Thursday, January 30, 2020

Clemency (2019)

Film: Clemency (2019)
Stars: Alfre Woodard, Wendell Pierce, Aldis Hodge, Richard Schiff, Danielle Brooks
Director: Chinonye Chukwu
Oscar History: No nominations
Snap Judgment Ranking: 4/5 stars

Every year, it happens.  There's almost always a totally worthy performance that the Oscars and precursors completely ignore, and everyone in "Film Twitter" gets into an uproar, and I have to sit on my hands not because I didn't like the performance, but because I haven't seen it.  The reality is that while most people who write about the Oscar race live in Los Angeles and New York City (as do most of the taste-makers), buzz can still come from Middle America, and the reality is that a movie that waits is playing a risky game.  This is certainly the case for Clemency, a drama starring Alfre Woodard, that totally should have netted her an Oscar nomination, but the studio buried it, and it's hard for me to find sympathy for those pushing her when it's clear it was the studio's fault for not releasing such an acting master class in October rather than January, depriving Woodard of "career best" buzz that might have gotten her a nomination, or perhaps even a trophy.

(Spoilers Ahead) The film centers on Bernadine Williams (Woodard), a death row warden who is having something of a midlife crisis, or at least a crisis-of-faith.  Her marriage is dissolving, with her husband Jonathan (Pierce) unable to connect with her sexually, and wanting her to leave her job & start the next chapter of their marriage in retirement.  She is heavily drinking, sometimes dangerously so (there's a scene where she's clearly about to get into a car while intoxicated until a coworker stops her), and the weight of a recent botched execution is on her.  A man in her jail, Anthony Woods (Hodge), has lost all of his appeals, and she's not convinced that he is actually guilty.  The film unfolds with her going through the steps of Woods' execution (final meals, last rites, bereaved families), while all the time trying to gain an understanding of what she's doing with her life, and what taking the lives of these men under her care is doing to her soul.

The film is a fascinating, introverted look at the death penalty, still legal in 29 states but a political hot button that rarely comes into modern-day election discourse.  It comes down firmly against, though it never says that out loud, with enough doubt surrounding Anthony's guilt to mean that you wouldn't, as the audience, sentence him to such a fate.  The movie has a less intrinsic conversation about race, but it's there too-we don't see white men on death row-both of the men that are sentenced are men-of-color (black men disproportionate to the general populace, occupy death row in in the United States), and the only white character of any prominence in the film is Richard Schiff's anti-death penalty advocate who is serving as Anthony's attorney, but makes a point of saying that he'll soon be leaving this life, something never afforded men like Anthony, who does indeed die in the movie after it feels firmly established that he is innocent, or at least has a mountain of reasonable doubt.

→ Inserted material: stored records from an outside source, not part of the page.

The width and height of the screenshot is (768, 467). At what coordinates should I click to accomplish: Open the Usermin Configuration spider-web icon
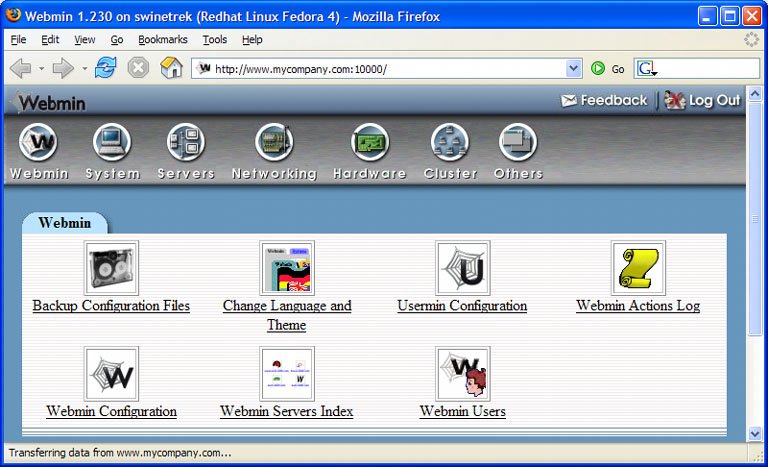462,268
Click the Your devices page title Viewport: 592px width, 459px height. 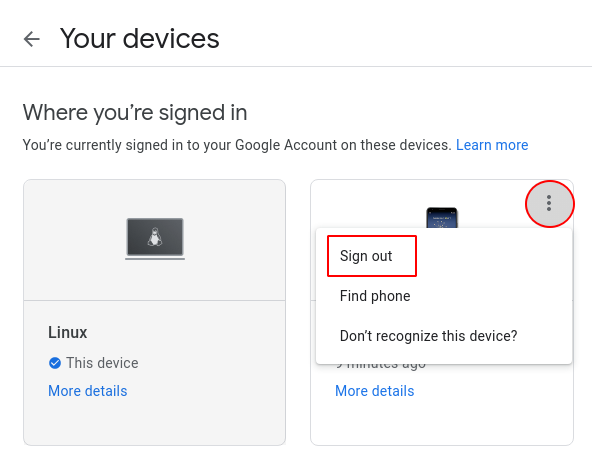pos(140,39)
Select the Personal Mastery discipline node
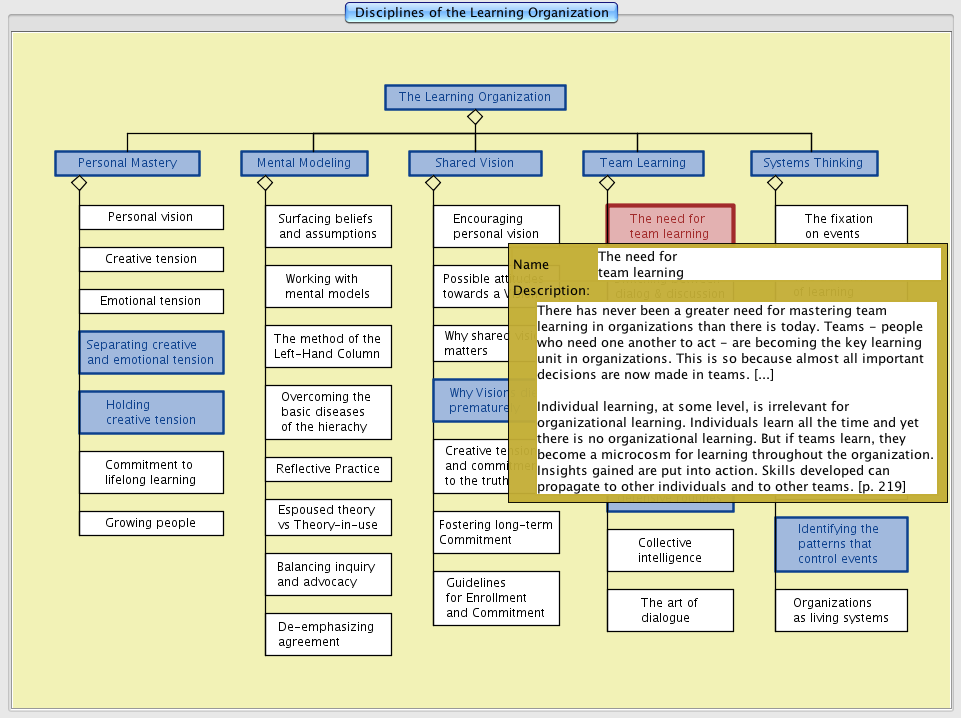This screenshot has width=961, height=718. pyautogui.click(x=127, y=163)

The film's best asset is Woodard.  Alfre Woodard is in my Top 10 favorite working character actors, but she rarely gets afforded a leading role of this caliber, often being put in "elevate the movie" style roles in middling films and TV movies.  Here, she gets a well-crafted character and she nails it.  Bernadine isn't easy to solve-that's why she's so good at her job.  But it also leaves her too complicated to unpack when she needs to be vulnerable with her husband or with herself.  Every nuance, every body movement feels calculated and yet instinctual, as if crafted by a woman who has had to work her way up in a "man's world" to this position of power, always reserved, always professional, always without complication for fear it would be seen as a deterrent.  As she unwinds, you see the pain she feels from uncertainty, of not knowing what the future will bring when she doesn't have to be in control, when she won't be in control.  It's a career-best piece of work from an actress who has spent her career being, well, the best.  That she wasn't nominated for an Oscar is a crime, but it's Neon's crime-Woodard does everything she needs to do to put her in such company.